I found this on a forum where I was telling nintendo fanboys not to expect ds online anytime soon.
False. Nintendo could use the DS hardware, specifically the RAM, to allow other players (in the region, for it is always faster the closer you are to the other person with which you are making a connection) information to be automatically sent (through developed software such as an onboard ROM chip like that of the BIOS of a computer) from system to system. This would therefore make it possible to attain a player "Buddy List" if you will of people who are currently online and ready to go. Such a list would therefore have to be specific to the current game being played so that the users DS would not have to search through multiple persons playing miscellaneous games irrelevant to the person wanting to connect (an example being that a person playing "Metroid: Hunters" doesnt need to know, nor waste the time to load the required information, of a person looking for someone to play Mario: 64x4 with).
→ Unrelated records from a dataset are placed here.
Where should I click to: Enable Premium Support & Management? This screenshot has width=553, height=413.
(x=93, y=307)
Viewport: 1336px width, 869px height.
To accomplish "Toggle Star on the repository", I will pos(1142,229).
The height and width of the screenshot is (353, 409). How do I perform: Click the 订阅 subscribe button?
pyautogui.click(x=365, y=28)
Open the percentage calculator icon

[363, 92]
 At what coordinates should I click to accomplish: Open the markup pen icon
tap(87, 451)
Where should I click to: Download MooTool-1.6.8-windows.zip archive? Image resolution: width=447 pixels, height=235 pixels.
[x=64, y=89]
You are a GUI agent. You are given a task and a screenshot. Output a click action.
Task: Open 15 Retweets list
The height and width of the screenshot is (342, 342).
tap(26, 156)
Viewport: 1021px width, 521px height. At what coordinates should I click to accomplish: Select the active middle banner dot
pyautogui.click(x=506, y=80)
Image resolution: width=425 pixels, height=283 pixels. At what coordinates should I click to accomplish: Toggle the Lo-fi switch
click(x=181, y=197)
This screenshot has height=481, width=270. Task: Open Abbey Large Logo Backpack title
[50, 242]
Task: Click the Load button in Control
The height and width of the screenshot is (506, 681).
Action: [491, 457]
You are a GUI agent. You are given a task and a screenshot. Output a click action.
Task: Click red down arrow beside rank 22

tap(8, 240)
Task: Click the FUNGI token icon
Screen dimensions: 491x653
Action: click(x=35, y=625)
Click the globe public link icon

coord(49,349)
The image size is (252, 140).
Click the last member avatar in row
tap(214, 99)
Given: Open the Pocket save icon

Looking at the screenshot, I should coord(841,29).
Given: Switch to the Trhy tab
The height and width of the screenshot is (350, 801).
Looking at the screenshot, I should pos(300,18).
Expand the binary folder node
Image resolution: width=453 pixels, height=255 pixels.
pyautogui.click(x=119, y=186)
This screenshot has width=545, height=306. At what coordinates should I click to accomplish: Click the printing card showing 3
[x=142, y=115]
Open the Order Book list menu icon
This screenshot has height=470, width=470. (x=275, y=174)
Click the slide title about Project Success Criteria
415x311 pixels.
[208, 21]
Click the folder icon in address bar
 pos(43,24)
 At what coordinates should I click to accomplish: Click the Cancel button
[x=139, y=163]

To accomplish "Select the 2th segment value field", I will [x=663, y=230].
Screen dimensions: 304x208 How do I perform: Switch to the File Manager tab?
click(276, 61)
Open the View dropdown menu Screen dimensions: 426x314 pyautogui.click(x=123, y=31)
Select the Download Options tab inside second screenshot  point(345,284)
No server would need be involved as you would be creating a P2P network were data is simultaneously sent from person to person without any interaction from a server or database computer, the only difference being that this would involve a mobile gaming device that happens to be wireless (a perfect example of this being mobile-phone gaming, such as the N-Gage). Thank you, thank you very much. NEXT!
Wow, let me quote "A good peer to peek network requires lots of clients to function correctly"... I have a P2P network set up in my house with four computers, usually only two of which are always online. You seem to have no idea what you are talking about. All you need in order to set up a fully functional P2P network is two computers networked together... thats it, just two. In relation to speed, yes it would be slow if the P2P network were based over a huge area, thats why it would be localized to major cities and states (where there are no or few big cities). Wrong again my friend.